As you may have heard, Stack Overflow (SO) and OpenAI have recently announced a partnership, which basically just means allowing OpenAI to train models using data from SO and then selling these models. Kathy Reid summarised the problem perfectly:
Like many other technologists, I gave my time and expertise for free to #StackOverflow because the content was licensed CC-BY-SA - meaning that it was a public good. It brought me joy to help people figure out why their #ASR code wasn't working, or assist with a #CUDA bug.
Now that a deal has been struck with #OpenAI to scrape all the questions and answers in Stack Overflow, to train #GenerativeAI models, like #LLMs, without attribution to authors (as required under the CC-BY-SA license under which Stack Overflow content is licensed), to be sold back to us (the SA clause requires derivative works to be shared under the same license), I have issued a Data Deletion request to Stack Overflow to disassociate my username from my Stack Overflow username, and am closing my account, just like I did with Reddit, Inc.
https://policies.stackoverflow.co/data-request/
The data I helped create is going to be bundled in an #LLM and sold back to me.
In a single move, Stack Overflow has alienated its community - which is also its main source of competitive advantage, in exchange for token lucre.
Stack Exchange, Stack Overflow's former instantiation, used to fulfill a psychological contract - help others out when you can, for the expectation that others may in turn assist you in the future. Now it's not an exchange, it's #enshittification.
Programmers now join artists and copywriters, whose works have been snaffled up to create #GenAI solutions.
The silver lining I see is that once OpenAI creates LLMs that generate code - like Microsoft has done with Copilot on GitHub - where will they go to get help with the bugs that the generative AI models introduce, particularly, given the recent GitClear report, of the "downward pressure on code quality" caused by these tools?
While this is just one more example of #enshittification, it's also a salient lesson for #DevRel folks - if your community is your source of advantage, don't upset them.
Like many people who code, I relied on SO a lot when trying to debug errors. But we are seeing more and more people leaving the platform, with some trying to delete their answers but being banned for it!
Stack Overflow announced that they are partnering with OpenAI, so I tried to delete my highest-rated answers.
Stack Overflow does not let you delete questions that have accepted answers and many upvotes because it would remove knowledge from the community.
So instead I changed my highest-rated answers to a protest message.
Within an hour mods had changed the questions back and suspended my account for 7 days.

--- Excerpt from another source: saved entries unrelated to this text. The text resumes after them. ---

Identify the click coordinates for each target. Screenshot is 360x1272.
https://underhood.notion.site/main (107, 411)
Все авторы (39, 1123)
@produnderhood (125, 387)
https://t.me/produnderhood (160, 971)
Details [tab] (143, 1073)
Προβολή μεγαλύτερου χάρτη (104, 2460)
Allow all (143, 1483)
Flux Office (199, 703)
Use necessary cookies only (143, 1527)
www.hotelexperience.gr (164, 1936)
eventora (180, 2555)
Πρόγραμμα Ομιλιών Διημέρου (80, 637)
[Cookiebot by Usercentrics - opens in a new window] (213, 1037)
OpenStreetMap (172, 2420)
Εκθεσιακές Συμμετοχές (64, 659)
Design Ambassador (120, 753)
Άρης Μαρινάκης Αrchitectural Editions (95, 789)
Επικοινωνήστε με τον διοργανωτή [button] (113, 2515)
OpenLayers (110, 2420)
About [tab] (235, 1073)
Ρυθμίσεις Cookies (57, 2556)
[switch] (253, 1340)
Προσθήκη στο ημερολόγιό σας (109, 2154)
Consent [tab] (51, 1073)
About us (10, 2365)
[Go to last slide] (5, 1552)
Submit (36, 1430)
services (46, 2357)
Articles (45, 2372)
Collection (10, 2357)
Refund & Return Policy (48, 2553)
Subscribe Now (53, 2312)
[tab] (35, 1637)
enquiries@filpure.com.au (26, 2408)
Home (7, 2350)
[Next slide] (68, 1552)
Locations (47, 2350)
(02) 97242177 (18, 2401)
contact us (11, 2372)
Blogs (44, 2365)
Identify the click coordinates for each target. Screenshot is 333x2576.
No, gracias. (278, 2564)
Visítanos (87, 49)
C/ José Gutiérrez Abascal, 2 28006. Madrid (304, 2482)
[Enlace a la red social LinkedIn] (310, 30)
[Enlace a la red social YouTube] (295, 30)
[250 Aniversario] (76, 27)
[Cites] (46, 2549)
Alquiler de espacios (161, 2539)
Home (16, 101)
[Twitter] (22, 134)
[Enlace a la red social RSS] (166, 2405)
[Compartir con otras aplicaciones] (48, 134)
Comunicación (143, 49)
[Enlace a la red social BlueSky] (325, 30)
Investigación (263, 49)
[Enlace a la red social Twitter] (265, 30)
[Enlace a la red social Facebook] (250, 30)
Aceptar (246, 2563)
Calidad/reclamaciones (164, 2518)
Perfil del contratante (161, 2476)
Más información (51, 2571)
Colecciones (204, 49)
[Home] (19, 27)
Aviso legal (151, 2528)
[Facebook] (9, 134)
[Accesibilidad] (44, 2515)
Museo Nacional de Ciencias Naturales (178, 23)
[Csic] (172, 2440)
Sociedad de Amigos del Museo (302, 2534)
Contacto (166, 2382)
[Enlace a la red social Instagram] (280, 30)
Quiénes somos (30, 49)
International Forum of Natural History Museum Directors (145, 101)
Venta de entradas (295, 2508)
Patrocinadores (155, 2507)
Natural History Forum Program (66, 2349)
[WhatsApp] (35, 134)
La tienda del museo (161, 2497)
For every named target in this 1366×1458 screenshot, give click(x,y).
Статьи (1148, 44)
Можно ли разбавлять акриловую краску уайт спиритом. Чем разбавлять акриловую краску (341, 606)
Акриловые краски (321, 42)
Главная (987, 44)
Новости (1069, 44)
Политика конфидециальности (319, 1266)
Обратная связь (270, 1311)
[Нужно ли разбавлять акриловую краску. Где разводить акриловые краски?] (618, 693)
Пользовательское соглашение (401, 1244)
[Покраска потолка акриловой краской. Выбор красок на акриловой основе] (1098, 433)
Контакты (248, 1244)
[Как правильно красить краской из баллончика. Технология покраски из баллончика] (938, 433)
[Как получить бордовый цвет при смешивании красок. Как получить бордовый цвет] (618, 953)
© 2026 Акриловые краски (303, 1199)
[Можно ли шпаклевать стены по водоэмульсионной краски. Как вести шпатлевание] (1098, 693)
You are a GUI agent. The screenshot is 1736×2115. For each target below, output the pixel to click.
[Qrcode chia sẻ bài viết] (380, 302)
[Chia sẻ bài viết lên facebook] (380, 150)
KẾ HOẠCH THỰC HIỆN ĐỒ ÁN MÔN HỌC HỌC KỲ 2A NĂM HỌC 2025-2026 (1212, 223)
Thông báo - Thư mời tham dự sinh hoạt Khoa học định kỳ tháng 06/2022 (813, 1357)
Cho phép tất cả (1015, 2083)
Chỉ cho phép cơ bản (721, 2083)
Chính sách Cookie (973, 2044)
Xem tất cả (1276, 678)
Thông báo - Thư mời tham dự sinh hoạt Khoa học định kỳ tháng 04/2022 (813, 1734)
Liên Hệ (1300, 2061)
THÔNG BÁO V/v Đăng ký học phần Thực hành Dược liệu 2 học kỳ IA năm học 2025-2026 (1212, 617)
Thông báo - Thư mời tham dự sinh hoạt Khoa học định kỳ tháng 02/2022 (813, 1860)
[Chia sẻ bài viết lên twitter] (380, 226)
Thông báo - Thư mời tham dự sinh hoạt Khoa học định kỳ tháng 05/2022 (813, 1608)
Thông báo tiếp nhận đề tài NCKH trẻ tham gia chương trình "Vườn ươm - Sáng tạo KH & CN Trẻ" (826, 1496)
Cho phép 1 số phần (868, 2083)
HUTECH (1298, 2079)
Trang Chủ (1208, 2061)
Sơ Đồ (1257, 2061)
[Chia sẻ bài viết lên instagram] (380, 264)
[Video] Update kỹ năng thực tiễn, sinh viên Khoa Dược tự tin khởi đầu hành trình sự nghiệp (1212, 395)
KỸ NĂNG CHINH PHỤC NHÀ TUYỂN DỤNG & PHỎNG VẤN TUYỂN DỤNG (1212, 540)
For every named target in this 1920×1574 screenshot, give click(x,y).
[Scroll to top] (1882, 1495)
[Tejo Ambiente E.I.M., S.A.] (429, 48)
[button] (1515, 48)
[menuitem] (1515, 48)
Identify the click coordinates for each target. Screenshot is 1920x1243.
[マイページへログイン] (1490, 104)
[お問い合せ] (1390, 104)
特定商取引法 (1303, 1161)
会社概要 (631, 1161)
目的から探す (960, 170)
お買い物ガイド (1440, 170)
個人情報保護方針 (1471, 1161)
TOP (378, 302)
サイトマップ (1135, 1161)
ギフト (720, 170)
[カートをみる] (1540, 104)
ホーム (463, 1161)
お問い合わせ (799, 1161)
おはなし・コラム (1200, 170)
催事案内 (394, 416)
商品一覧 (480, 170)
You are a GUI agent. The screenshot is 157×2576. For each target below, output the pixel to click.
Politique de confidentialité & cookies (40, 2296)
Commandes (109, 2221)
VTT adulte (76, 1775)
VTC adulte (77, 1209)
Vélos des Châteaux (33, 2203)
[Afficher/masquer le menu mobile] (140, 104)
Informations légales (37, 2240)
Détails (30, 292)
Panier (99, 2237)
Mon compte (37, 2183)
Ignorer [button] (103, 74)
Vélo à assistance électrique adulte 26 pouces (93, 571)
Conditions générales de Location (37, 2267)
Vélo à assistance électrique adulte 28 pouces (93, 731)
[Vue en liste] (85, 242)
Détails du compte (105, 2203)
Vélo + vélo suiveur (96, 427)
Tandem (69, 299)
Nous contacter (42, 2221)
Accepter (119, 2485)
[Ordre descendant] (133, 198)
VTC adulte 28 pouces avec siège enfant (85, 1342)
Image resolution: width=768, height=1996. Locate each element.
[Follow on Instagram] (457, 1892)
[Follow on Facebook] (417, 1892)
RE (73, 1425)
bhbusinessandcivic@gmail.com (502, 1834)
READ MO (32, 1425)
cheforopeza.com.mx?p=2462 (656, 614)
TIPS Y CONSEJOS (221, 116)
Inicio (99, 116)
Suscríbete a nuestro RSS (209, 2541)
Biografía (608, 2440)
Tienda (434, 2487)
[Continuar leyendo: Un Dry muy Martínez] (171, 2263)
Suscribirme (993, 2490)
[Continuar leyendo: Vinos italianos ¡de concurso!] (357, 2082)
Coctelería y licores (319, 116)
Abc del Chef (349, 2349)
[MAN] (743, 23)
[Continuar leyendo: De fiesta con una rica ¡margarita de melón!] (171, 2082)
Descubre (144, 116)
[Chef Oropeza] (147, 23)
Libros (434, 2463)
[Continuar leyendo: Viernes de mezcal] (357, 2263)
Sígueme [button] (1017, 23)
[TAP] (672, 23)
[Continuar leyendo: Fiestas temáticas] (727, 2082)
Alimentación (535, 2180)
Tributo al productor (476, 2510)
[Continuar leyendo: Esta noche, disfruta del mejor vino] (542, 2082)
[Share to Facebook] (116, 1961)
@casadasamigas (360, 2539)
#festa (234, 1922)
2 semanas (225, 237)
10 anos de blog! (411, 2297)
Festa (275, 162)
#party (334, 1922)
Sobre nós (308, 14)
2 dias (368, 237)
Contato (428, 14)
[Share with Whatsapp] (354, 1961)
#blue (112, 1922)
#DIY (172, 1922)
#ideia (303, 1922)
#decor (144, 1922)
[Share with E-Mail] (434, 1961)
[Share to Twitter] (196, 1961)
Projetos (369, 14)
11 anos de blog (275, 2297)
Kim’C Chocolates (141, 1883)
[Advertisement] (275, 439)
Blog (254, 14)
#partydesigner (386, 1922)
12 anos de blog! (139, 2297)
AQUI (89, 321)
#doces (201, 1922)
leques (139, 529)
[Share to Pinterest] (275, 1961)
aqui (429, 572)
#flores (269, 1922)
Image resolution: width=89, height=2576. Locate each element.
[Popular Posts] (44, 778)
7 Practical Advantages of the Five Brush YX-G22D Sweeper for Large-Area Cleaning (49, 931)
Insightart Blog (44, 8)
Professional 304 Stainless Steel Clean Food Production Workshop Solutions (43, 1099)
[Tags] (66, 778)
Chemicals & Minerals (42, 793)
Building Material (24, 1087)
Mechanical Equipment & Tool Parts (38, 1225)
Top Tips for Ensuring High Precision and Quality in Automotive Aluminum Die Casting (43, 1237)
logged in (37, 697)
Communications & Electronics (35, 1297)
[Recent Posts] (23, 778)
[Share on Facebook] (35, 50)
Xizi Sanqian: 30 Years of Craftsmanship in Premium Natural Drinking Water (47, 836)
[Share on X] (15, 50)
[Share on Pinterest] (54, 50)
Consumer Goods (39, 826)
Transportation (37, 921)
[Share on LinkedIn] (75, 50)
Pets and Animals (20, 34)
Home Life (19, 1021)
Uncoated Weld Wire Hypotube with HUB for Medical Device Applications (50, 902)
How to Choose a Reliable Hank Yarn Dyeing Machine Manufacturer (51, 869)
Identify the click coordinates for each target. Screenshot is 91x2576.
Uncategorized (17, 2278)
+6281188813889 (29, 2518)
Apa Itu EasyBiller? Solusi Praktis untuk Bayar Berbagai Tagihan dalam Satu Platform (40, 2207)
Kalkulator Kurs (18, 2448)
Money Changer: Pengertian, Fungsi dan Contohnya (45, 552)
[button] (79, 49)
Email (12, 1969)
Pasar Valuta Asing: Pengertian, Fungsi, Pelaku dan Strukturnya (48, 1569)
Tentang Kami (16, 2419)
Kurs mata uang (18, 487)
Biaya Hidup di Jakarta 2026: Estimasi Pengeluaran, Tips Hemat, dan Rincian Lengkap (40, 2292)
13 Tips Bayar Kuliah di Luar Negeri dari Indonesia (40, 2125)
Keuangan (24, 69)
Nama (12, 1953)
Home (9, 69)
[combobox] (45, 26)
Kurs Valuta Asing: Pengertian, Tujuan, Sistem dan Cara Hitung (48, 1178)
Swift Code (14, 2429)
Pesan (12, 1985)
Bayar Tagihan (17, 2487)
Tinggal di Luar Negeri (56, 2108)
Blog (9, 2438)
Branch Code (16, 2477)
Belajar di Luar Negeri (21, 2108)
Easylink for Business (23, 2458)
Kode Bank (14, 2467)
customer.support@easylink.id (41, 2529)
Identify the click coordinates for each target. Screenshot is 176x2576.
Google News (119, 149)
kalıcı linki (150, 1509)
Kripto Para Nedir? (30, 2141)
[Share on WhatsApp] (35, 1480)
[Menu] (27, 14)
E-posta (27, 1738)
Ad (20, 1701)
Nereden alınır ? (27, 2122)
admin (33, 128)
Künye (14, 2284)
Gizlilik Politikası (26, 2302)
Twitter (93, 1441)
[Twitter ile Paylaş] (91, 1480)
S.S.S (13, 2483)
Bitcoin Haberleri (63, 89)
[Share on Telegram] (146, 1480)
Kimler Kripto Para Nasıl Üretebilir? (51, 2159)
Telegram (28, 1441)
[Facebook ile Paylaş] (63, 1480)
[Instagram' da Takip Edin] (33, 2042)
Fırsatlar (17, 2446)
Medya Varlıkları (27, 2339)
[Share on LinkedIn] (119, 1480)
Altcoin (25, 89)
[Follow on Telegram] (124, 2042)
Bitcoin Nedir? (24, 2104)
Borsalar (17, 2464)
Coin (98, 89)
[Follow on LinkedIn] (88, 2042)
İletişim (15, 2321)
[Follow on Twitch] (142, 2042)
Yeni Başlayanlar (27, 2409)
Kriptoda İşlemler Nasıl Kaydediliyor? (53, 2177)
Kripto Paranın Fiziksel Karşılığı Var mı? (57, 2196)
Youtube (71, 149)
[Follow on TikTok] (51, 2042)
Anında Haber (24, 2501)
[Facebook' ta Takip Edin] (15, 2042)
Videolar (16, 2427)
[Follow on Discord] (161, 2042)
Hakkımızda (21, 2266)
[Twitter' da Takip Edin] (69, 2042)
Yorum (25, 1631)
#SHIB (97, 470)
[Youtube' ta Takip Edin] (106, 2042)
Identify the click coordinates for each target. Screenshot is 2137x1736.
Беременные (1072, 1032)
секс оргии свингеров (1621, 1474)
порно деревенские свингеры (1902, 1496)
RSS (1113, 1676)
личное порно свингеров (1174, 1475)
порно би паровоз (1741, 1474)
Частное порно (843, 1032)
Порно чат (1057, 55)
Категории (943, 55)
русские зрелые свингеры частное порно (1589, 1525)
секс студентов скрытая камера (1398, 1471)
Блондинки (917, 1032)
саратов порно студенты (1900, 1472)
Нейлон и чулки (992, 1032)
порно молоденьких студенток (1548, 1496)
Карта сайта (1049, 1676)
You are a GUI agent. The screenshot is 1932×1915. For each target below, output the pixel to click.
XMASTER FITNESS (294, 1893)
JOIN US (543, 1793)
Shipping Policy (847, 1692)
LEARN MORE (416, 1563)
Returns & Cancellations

We are seeing another example of enshittification, which as described by Cory Doctorow (who came up with the term):
Here is how platforms die: first, they are good to their users; then they abuse their users to make things better for their business customers; finally, they abuse those business customers to claw back all the value for themselves. Then, they die. I call this enshittification, and it is a seemingly inevitable consequence arising from the combination of the ease of changing how a platform allocates value, combined with the nature of a "two sided market", where a platform sits between buyers and sellers, hold each hostage to the other, raking off an ever-larger share of the value that passes between them.
As long as money is involved, a platform will sell out as pointed out by Baldur Bjarnason:
One of the things that the Stack Overflow brouhaha demonstrates is that it doesn't matter if a service was founded by people trusted by the community (Atwood and Spolsky) and was broadly community-led. If it's a VC-funded startup, they will sell out their users at some point.
This brings me to the question of this post: How and where to get information? If every platform is going to eventually sell out its users, the ones who create value for the platform, what should we use? As pointed out by Kathy Reid, this reliance on models is going to create such a huge AI debt (like technical debt) and where are the users who use these tools going to find solutions for AI generated issues?
Maybe now is a good time to go back and do things the old fashioned way: reading manuals and books. I feel like there's going to be such a huge demand for human expertise in the years to come. Maybe RSS and blogs will make a come back too...
This work is licensed under a Creative Commons
Attribution 4.0 International License.
If you figure out where to get information let me know — I am unspeakable depressed about this. StackOverflow has been so useful to me and a future without it is painful to contemplate. I’m not sure exactly when it was we began to enter a future I want no part of, but we’re way inside now.
You and me both! I’ll keep watching this space and will write a follow up blog post in the future, if it still exists!